-- Data excerpts --
=== Begin Enclosure ===

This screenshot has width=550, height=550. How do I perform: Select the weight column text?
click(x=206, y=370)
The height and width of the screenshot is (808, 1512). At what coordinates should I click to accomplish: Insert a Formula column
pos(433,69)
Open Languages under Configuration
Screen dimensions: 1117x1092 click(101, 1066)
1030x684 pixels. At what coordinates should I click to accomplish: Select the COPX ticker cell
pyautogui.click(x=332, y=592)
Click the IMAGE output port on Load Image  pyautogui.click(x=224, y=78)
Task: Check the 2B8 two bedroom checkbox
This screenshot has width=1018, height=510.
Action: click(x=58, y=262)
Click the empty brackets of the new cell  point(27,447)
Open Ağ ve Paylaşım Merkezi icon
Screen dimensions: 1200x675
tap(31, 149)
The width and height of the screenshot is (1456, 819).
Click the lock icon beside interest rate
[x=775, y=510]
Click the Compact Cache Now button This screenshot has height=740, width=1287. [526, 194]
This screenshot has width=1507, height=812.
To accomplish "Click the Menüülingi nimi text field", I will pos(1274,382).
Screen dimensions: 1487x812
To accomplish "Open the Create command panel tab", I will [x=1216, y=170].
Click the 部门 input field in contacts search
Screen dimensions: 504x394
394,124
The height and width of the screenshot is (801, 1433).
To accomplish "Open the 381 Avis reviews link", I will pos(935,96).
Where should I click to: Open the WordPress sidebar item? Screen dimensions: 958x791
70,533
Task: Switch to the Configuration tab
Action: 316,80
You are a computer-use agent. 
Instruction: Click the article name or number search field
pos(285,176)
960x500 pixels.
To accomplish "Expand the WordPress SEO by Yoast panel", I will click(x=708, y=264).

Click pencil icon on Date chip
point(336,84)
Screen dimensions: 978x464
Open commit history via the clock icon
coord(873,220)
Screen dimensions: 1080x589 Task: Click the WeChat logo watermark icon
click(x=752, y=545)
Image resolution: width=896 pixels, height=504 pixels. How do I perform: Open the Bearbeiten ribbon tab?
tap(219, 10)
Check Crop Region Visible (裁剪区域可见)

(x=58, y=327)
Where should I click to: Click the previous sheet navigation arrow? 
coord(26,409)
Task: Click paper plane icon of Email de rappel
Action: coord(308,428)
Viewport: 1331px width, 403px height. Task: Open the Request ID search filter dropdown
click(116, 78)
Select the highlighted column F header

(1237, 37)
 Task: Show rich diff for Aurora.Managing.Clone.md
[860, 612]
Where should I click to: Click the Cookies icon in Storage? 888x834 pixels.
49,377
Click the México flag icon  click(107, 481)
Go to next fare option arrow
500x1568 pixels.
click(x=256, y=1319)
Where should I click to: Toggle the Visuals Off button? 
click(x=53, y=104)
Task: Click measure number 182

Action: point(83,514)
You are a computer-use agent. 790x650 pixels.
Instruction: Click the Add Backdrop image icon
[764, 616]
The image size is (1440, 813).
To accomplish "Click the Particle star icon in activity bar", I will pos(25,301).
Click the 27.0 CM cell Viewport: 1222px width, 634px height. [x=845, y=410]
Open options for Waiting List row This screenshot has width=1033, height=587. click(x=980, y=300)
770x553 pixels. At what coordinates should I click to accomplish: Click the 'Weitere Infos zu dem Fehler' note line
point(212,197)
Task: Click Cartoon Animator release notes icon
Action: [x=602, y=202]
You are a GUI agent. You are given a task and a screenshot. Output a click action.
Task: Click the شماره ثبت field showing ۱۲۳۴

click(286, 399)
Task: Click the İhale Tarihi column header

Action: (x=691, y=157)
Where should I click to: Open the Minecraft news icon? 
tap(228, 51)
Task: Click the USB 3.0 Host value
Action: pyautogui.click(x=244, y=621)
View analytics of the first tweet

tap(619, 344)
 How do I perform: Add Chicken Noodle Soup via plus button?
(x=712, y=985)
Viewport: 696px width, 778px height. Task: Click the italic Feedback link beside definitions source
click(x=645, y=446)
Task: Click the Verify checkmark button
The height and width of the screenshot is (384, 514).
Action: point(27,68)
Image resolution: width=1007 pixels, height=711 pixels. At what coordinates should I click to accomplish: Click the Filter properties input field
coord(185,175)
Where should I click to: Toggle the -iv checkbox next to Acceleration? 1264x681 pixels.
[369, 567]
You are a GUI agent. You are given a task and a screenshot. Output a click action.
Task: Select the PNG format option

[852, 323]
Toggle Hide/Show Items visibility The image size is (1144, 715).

=== End Enclosure ===

-- EXERCISE PROMPT --
May I have the entries returned exactly, with every line in place?

-- REPLY TO THE EXERCISE --
This screenshot has width=550, height=550. How do I perform: Select the weight column text?
click(x=206, y=370)
The height and width of the screenshot is (808, 1512). At what coordinates should I click to accomplish: Insert a Formula column
pos(433,69)
Open Languages under Configuration
Screen dimensions: 1117x1092 click(101, 1066)
1030x684 pixels. At what coordinates should I click to accomplish: Select the COPX ticker cell
pyautogui.click(x=332, y=592)
Click the IMAGE output port on Load Image  pyautogui.click(x=224, y=78)
Task: Check the 2B8 two bedroom checkbox
This screenshot has width=1018, height=510.
Action: click(x=58, y=262)
Click the empty brackets of the new cell  point(27,447)
Open Ağ ve Paylaşım Merkezi icon
Screen dimensions: 1200x675
tap(31, 149)
The width and height of the screenshot is (1456, 819).
Click the lock icon beside interest rate
[x=775, y=510]
Click the Compact Cache Now button This screenshot has height=740, width=1287. [526, 194]
This screenshot has width=1507, height=812.
To accomplish "Click the Menüülingi nimi text field", I will pos(1274,382).
Screen dimensions: 1487x812
To accomplish "Open the Create command panel tab", I will [x=1216, y=170].
Click the 部门 input field in contacts search
Screen dimensions: 504x394
394,124
The height and width of the screenshot is (801, 1433).
To accomplish "Open the 381 Avis reviews link", I will pos(935,96).
Where should I click to: Open the WordPress sidebar item? Screen dimensions: 958x791
70,533
Task: Switch to the Configuration tab
Action: 316,80
You are a computer-use agent. 
Instruction: Click the article name or number search field
pos(285,176)
960x500 pixels.
To accomplish "Expand the WordPress SEO by Yoast panel", I will click(x=708, y=264).

Click pencil icon on Date chip
point(336,84)
Screen dimensions: 978x464
Open commit history via the clock icon
coord(873,220)
Screen dimensions: 1080x589 Task: Click the WeChat logo watermark icon
click(x=752, y=545)
Image resolution: width=896 pixels, height=504 pixels. How do I perform: Open the Bearbeiten ribbon tab?
tap(219, 10)
Check Crop Region Visible (裁剪区域可见)

(x=58, y=327)
Where should I click to: Click the previous sheet navigation arrow? 
coord(26,409)
Task: Click paper plane icon of Email de rappel
Action: coord(308,428)
Viewport: 1331px width, 403px height. Task: Open the Request ID search filter dropdown
click(116, 78)
Select the highlighted column F header

(1237, 37)
 Task: Show rich diff for Aurora.Managing.Clone.md
[860, 612]
Where should I click to: Click the Cookies icon in Storage? 888x834 pixels.
49,377
Click the México flag icon  click(107, 481)
Go to next fare option arrow
500x1568 pixels.
click(x=256, y=1319)
Where should I click to: Toggle the Visuals Off button? 
click(x=53, y=104)
Task: Click measure number 182

Action: point(83,514)
You are a computer-use agent. 790x650 pixels.
Instruction: Click the Add Backdrop image icon
[764, 616]
The image size is (1440, 813).
To accomplish "Click the Particle star icon in activity bar", I will pos(25,301).
Click the 27.0 CM cell Viewport: 1222px width, 634px height. [x=845, y=410]
Open options for Waiting List row This screenshot has width=1033, height=587. click(x=980, y=300)
770x553 pixels. At what coordinates should I click to accomplish: Click the 'Weitere Infos zu dem Fehler' note line
point(212,197)
Task: Click Cartoon Animator release notes icon
Action: [x=602, y=202]
You are a GUI agent. You are given a task and a screenshot. Output a click action.
Task: Click the شماره ثبت field showing ۱۲۳۴

click(286, 399)
Task: Click the İhale Tarihi column header

Action: (x=691, y=157)
Where should I click to: Open the Minecraft news icon? 
tap(228, 51)
Task: Click the USB 3.0 Host value
Action: pyautogui.click(x=244, y=621)
View analytics of the first tweet

tap(619, 344)
 How do I perform: Add Chicken Noodle Soup via plus button?
(x=712, y=985)
Viewport: 696px width, 778px height. Task: Click the italic Feedback link beside definitions source
click(x=645, y=446)
Task: Click the Verify checkmark button
The height and width of the screenshot is (384, 514).
Action: point(27,68)
Image resolution: width=1007 pixels, height=711 pixels. At what coordinates should I click to accomplish: Click the Filter properties input field
coord(185,175)
Where should I click to: Toggle the -iv checkbox next to Acceleration? 1264x681 pixels.
[369, 567]
You are a GUI agent. You are given a task and a screenshot. Output a click action.
Task: Select the PNG format option

[852, 323]
Toggle Hide/Show Items visibility The image size is (1144, 715).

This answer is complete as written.